Kyle Gibson was on the wrong end of four consecutive two-out homers in the first inning, and despite a pair of rallies, the Phillies ultimately dropped a 7-6 decision after Nolan Arenado -- who started the string of four straight homers in the first -- teed off for a go-ahead solo shot in the ninth.
For Gibson, he had never allowed four home runs in a single outing, let alone to four straight batters. Yet after quickly retiring the first two batters of the night, he allowed a base hit to Paul Goldschmidt then successive home runs to Arenado, Nolan Gorman, Juan Yepez and Dylan Carlson.
Arenado started the historic stretch by yanking a low-and-away slider for a home run that barely cleared the left-field wall. According to Statcast, it traveled a projected 354 feet and would have been a home run in only 12 of the 30 big league ballparks.
Gorman's was more of a no-doubter when Gibson left a cutter too far over the plate, but Yepez's was another wall-scraper. Similar to Arenado's blast, Yepez's solo shot went a projected 353 feet and would have left only 13 ballparks.

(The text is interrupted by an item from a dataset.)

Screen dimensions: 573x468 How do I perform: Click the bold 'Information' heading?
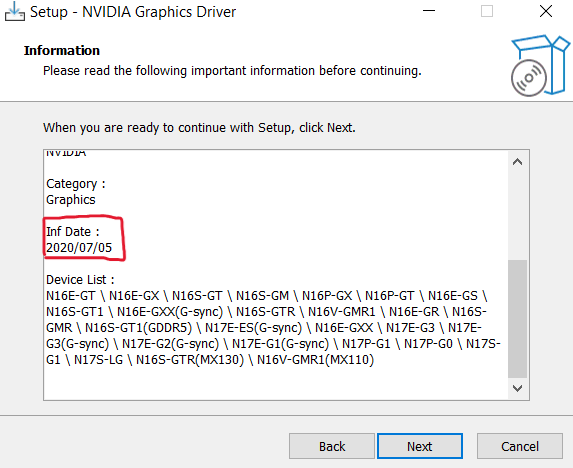[62, 50]
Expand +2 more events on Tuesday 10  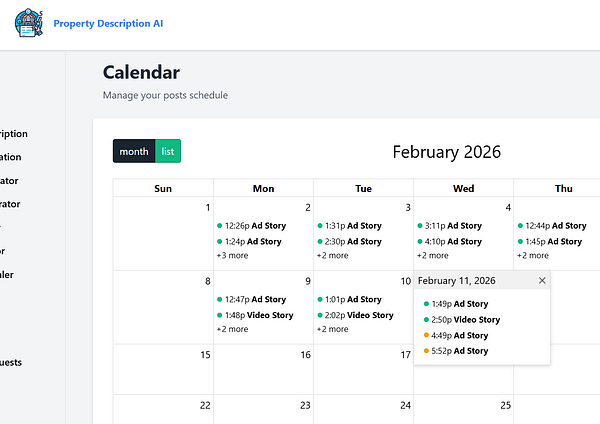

Carlson's homer -- a 407-foot laser on a sinker right over the middle of the plate -- was the only one of the four that would have been a home run in all 30 ballparks.
“Yepez and Nolan, both those pitches might not have even been called strikes -- they were sliders down and away pretty good,” said Gibson, who gave up five runs over a season-low 2 2/3 innings his last time out. “Unfortunately, they put really good swings on the ball. But that’s a tough first inning, and two starts in a row I’ve kind of put the team in a tough spot early in the game.”
Of the previous 10 teams to hit back-to-back-to-back-to-back home runs, only one team did so in a loss -- the 1961 Milwaukee Braves. Facing the Reds on June 8 that season, the Braves were trailing 10-2 in the seventh inning before Eddie Mathews, Hank Aaron, Joe Adcock and Frank Thomas each homered to trim the deficit to 10-7 in an eventual 10-8 loss.
In other words, no team has ever rallied from a deficit after serving up four consecutive home runs -- something the Phillies nearly pulled off in Saturday's wild back-and-forth affair.
Philadelphia plated two runs in the second and three in the third, with Yairo Muñoz's two-run double tying the game at 5.
Gibson managed to rebound from his disastrous first inning by not allowing a run in the second, third and fourth before loading the bases with nobody out in the fifth.
“I was awfully proud of him, to tell you the truth,” interim manager Rob Thomson said of Gibson. “Gives up four straight home runs and five runs in the first inning, I think a lot of guys would have shut it down right there, but he kept battling and gave us four innings and went into the fifth.”
Corey Knebel entered and promptly retired the first two batters before walking in a run. The Phils responded once again with Nick Castellanos recording a game-tying single just one inning later.
Philadelphia couldn't get over the hump, though, on a day when nearly everyone in the lineup contributed. Eight of the club's nine starters had either a hit or an RBI, with the lone exception being Kyle Schwarber, who went 0-for-5 with four strikeouts on the same day he was named the NL Player of the Month.
“These guys kept battling,” Thomson said. “Came back to tie it twice. Down 5-0, tie it 5-5, down 6-5 and tie it 6-6 -- just couldn’t seem to get the lead. But I’m awfully proud of the way they battled.”
The multiple comebacks all went for naught when Arenado -- who hit for the cycle Friday -- took Seranthony Domínguez deep to lead off the ninth.
“We got the game tied, kept tying it up and we just weren't able to take the lead,” Schwarber said. “It stinks, right? But I think it shows a lot about what the team's doing right now. We're doing a lot of good things.”